The use, abuse, and dependence on prescription narcotic pain killers and sedatives (benzodiazepines especially) is a major problem. These are actual examples of legal drug use and dependence. Accidental overdoses, and the deleterious effect on quality of life and the profile of side effects from long term use of these medications point at their dangerousness. And we have very little resources directed to preventing this problem or providing treatment. The standard substance abuse programs may not be appropriate for a lot of these patients who have never used any illicit drugs and don't connect well with heroin or cocaine users.

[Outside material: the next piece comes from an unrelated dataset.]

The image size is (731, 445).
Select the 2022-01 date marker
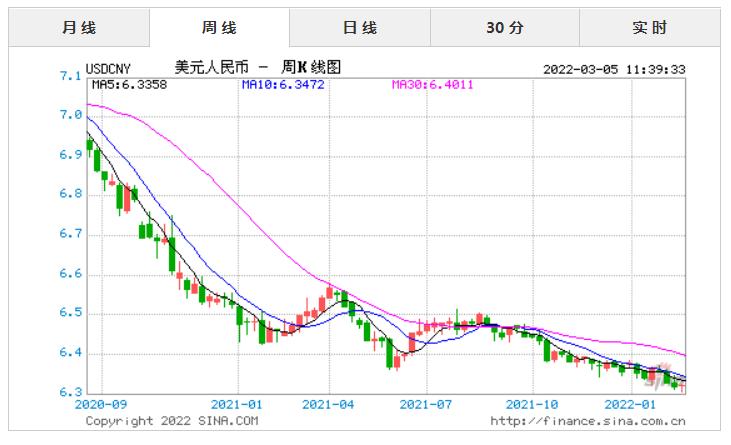(632, 406)
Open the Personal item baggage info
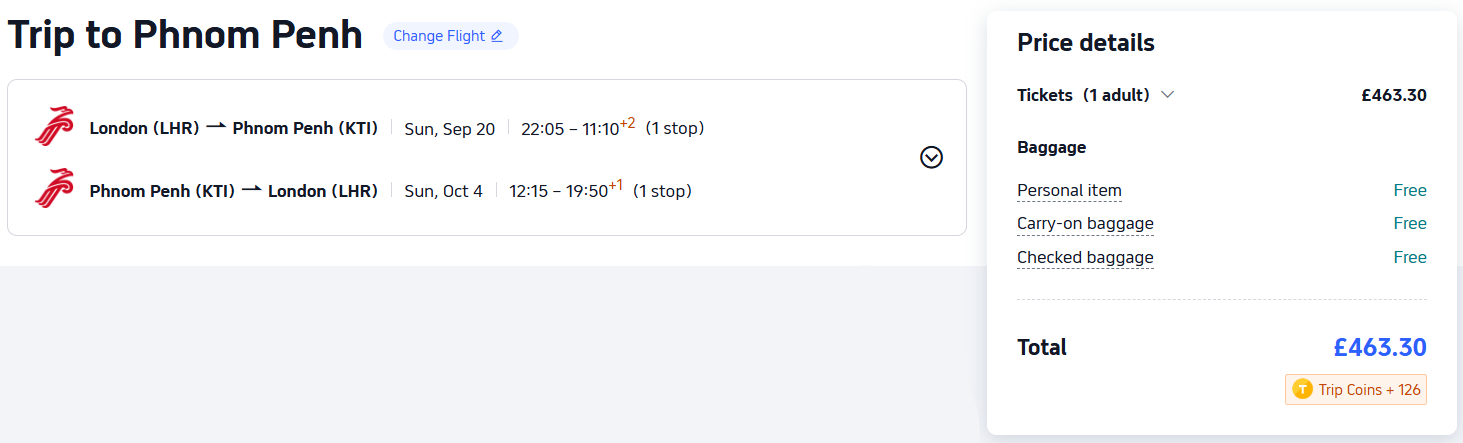 tap(1069, 190)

I've been seeing an increasing number of patients who have been maintained on benzodiazepines (Xanax!) by their PCPs for years. Now that there's growing awareness of the problems related to abuse and dependence, those PCPs are referring their patients to psychiatrists to figure out what to do. I've seen quite a number of women in their 80s, who have been taking Xanax for a couple of decades, they are experiencing break through anxiety, but now nothing else works. Xanax has increased their tolerance to other potential measures, both pharmacological or psychotherapeutic. As they get older the risks of cognitive decline, falls and fractures, disorientation, problems with sleep and rebound anxiety related to the use of benzodiazepines increases. At the same time the risks of withdrawal (autonomic instability, seizures, delirium tremens) increases. What to do? Those patients wouldn't be accepted in a regular detox unit due to age and medical problems. An outpatient taper more often than not doesn't work because the patient comes in already symptomatic (anxiety) and the taper will increase even if moderately those symptoms, so they can't tolerate the taper. Most of the time the only expeditious solution is to have them admitted to the hospital by their PCPs, and detoxed under medical supervision. But neither patients nor PCPs are very willing to do it. I usually inform them of their options, make my recommendations and send them back to their PCPs. There's nothing much that I can do as long as they continue taking those drugs.

It's sad and frustrating. One of the worst iatrogenic problems that we have these days.